Since May 2017, Dr. Joseph L. Corriveau has served as the Director of the Cold Regions Research and Engineering Laboratory (CRREL) in Hanover, New Hampshire, one of seven laboratories that comprise the U.S. Army Engineer Research and Development Center (ERDC). The mission of CRREL is to advance and apply science and research engineering approaches to solve interdisciplinary and strategically-important challenges related to the Earth’s cold regions. CRREL conducts research across a range of fundamental and applied sciences and engineering in polar regions and in temperate and mountain regions. The CRREL Hanover campus includes the Remote Sensing / Geospatial Information Systems Center of Expertise of the Corps of Engineers.

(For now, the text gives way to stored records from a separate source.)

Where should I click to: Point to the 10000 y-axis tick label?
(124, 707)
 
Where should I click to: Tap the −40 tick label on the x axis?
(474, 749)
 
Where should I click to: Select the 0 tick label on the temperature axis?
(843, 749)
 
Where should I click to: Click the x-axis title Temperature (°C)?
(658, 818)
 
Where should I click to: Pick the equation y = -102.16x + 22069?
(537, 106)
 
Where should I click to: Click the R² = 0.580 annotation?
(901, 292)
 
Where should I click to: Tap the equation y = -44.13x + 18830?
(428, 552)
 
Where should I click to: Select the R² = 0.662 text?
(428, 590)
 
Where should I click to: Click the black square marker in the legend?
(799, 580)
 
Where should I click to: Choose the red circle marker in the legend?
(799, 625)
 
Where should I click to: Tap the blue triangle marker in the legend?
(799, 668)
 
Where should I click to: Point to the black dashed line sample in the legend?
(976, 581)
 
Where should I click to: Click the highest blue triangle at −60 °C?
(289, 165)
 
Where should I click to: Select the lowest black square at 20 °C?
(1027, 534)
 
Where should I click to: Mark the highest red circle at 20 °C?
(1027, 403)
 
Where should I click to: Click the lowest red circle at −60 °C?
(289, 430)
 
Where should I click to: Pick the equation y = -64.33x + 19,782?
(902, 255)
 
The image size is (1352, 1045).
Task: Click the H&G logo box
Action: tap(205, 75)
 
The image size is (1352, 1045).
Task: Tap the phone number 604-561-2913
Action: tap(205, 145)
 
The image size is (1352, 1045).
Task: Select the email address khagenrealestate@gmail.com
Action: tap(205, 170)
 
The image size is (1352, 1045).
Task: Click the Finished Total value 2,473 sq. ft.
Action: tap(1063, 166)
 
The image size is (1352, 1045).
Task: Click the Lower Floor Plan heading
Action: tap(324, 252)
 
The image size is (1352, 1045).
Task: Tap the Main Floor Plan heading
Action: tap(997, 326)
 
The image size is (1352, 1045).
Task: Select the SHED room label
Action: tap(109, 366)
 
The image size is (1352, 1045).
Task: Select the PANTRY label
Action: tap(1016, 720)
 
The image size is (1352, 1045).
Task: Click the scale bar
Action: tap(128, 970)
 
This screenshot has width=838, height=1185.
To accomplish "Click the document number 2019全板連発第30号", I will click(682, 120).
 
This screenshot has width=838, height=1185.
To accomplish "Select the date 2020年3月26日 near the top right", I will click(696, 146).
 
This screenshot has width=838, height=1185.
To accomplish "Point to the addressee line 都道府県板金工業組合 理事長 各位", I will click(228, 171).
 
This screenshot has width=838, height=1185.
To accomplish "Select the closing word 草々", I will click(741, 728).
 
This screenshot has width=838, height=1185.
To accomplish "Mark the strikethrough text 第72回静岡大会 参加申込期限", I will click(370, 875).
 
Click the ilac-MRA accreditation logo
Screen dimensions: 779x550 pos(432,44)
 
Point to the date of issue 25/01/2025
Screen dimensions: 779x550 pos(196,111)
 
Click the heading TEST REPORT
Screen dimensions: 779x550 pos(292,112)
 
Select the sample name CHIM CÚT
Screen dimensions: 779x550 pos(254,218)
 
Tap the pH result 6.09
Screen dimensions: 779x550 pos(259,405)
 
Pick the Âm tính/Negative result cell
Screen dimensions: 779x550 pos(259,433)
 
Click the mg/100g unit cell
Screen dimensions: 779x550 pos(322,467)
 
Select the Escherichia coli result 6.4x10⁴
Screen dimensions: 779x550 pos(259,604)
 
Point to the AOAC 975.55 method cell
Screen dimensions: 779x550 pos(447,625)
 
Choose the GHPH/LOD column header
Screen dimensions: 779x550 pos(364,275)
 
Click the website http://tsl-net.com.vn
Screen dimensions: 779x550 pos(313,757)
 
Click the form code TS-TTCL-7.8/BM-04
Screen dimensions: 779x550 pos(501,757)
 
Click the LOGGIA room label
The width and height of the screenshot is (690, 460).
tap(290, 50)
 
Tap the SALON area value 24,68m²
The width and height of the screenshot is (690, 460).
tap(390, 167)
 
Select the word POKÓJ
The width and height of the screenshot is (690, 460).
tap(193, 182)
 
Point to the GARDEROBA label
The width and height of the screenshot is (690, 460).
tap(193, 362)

Dr. Corriveau began his career with the Army in 1990 as a senior analyst for chemical and biological matters at the U.S. Army National Ground Intelligence Center (NGIC) located in Charlottesville, Virginia. After a decade with NGIC, he accepted a position as the Senior Advisor for Science & Technology in the Office of the Assistant Secretary of Defense (Nuclear, Chemical, and Biological Defense Programs). Dr. Corriveau served in the Pentagon for three years and then returned to the Army in 2003 as the Deputy Director for Research & Technology at the U.S. Army Edgewood Chemical Biological Center (ECBC) located in Aberdeen Proving Ground, Maryland. He entered the Senior Executive Service in 2007 and served as the ECBC Director from 2014 to 2017. As member of the Senior Executive Service, he has been called upon by the National Security Council, Pentagon leadership, the Defense Threat Reduction Agency, and the U.S. ambassador to the Organization for the Prohibition of Chemical Weapons (the implementing body of the Chemical Weapons Convention). He received the Presidential Rank Award in 2017.
Dr. Corriveau graduated with a Bachelor’s degree in Biology from Saint Anselm College, located in his hometown of Manchester, New Hampshire, in 1981. He also received a Master’s degree in Plant Science from the University of Delaware in 1983 as well as a Ph.D. in Biology from the Division of Biology and Medicine at Brown University in 1989.